PROBLEM TO WORK ON — Can you return, unchanged, the lines of the items below, from the line containing "You are a computer-use" up to and including the last line of the items?

○ ○ ○

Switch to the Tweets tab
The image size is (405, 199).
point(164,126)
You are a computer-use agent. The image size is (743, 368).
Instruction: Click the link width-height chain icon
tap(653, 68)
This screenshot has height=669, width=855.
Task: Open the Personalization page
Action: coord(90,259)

○ ○ ○

ANSWER IN FULL —
You are a computer-use agent. The image size is (743, 368).
Instruction: Click the link width-height chain icon
tap(653, 68)
This screenshot has height=669, width=855.
Task: Open the Personalization page
Action: coord(90,259)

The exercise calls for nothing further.